#### [YOUR TASK]
Look through the data below. Pick out the lines holding the string "green".

Collected data

......

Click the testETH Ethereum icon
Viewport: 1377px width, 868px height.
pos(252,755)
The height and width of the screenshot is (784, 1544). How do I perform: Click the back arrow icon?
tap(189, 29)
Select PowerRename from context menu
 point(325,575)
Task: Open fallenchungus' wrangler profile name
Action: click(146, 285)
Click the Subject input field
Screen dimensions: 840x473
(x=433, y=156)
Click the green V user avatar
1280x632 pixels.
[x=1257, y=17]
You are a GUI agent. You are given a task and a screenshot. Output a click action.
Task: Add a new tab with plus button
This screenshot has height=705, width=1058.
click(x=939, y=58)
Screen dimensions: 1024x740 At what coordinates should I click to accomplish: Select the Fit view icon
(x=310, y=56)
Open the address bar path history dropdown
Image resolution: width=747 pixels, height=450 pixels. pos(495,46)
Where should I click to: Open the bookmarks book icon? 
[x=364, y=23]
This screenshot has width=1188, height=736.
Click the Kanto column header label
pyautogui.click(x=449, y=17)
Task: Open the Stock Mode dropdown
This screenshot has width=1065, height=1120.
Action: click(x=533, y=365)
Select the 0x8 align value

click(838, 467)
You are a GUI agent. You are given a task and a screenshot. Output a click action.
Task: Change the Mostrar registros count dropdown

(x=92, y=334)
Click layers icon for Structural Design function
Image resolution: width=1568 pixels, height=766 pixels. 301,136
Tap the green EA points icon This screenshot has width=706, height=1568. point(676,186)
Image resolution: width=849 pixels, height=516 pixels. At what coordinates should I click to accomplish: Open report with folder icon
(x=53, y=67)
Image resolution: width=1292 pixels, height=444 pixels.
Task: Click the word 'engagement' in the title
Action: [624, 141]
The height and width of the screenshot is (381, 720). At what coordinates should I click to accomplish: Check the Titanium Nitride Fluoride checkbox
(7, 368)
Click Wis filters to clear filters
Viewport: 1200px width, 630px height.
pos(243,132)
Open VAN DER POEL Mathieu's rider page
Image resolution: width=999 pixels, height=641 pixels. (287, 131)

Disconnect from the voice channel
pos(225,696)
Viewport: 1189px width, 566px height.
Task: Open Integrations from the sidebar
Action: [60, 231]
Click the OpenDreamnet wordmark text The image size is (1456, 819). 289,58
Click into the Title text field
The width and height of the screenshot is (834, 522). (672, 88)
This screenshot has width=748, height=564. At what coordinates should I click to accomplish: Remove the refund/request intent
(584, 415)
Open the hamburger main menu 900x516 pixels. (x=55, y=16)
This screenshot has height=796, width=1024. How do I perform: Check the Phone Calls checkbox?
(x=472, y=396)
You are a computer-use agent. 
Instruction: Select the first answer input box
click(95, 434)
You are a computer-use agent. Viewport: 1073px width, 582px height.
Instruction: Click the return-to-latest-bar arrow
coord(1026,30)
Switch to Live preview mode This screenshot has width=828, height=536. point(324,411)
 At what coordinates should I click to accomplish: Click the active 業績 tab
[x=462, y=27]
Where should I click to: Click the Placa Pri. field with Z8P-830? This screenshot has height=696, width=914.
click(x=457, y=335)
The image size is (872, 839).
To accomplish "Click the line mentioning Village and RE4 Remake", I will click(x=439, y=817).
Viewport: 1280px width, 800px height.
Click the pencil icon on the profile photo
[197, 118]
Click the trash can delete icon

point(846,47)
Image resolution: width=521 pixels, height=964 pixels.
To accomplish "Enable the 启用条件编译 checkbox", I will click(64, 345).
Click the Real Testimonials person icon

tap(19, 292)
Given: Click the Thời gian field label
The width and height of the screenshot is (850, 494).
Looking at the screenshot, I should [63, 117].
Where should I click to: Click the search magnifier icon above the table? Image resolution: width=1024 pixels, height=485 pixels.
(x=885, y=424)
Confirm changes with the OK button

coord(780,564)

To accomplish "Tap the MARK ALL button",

......

#### [RESULT FOR THIS TASK]
Click the green V user avatar
Tap the green EA points icon This screenshot has width=706, height=1568. point(676,186)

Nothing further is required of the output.